When LabVIEW detects an iteration dependence, it breaks the VI and describes the problem in the Error List window. In addition, if the For Loop contains nodes that have side effects, the Error List window displays a warning. (You can configure LabVIEW to show warnings by default in the Debugging section of the Environment category in the Tools>>Options dialog.)

In LabVIEW, most For Loops that do not have shift registers are safe to parallelize. For example, the loop in Figure 3 reads the i'th value of array A and produces the i'th value of the result array on every iteration. These iterations can safely execute in any order.

Figure 3 Loop that can be parallelized

Certain types of For Loops with shift registers are safe to parallelize. For example, you can rewrite the loop from Figure 3 using shift registers as shown in Figure 4. Each iteration of the loop replaces a different element of the result array. Since the iterations do not depend on values computed in other iterations, it is safe to execute the iterations in parallel.

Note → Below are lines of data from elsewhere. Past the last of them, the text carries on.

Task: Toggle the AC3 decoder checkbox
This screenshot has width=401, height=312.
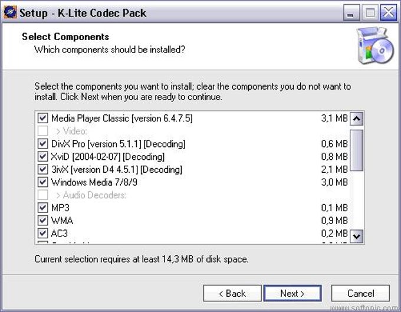Action: 42,234
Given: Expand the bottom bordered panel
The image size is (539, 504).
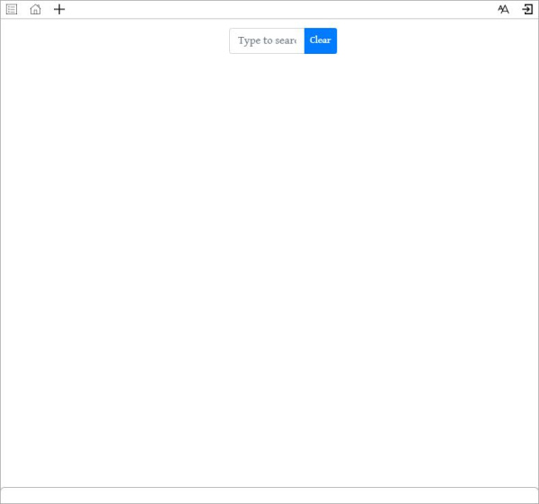Looking at the screenshot, I should pos(270,495).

Figure 4 Loop with shift registers that can be parallelized

Figure 5 shows another example of a parallelizable loop with shift registers. Ordinarily, this loop would not be safe to parallelize because each iteration adds to the result from the previous iteration. However, LabVIEW recognizes this pattern as a reduction and generates code to compute partial sums in parallel and to add the partial sums at the end. See the shipping example Parallel For Loop Reduction.vi for additional information on reductions.

Figure 5 Loop computing a reduction that can be parallelized

Possible Errors and Warnings

Table 2 lists the possible errors and warnings that will be reported if the loop may not be safe to parallelize. If there is a shift register on the For Loop, the value must be an array where the iterations access different elements, or the value must used in a recognized reduction. (When there is a dependence between iterations, consider using another technique for obtaining parallelism, such as pipelining.)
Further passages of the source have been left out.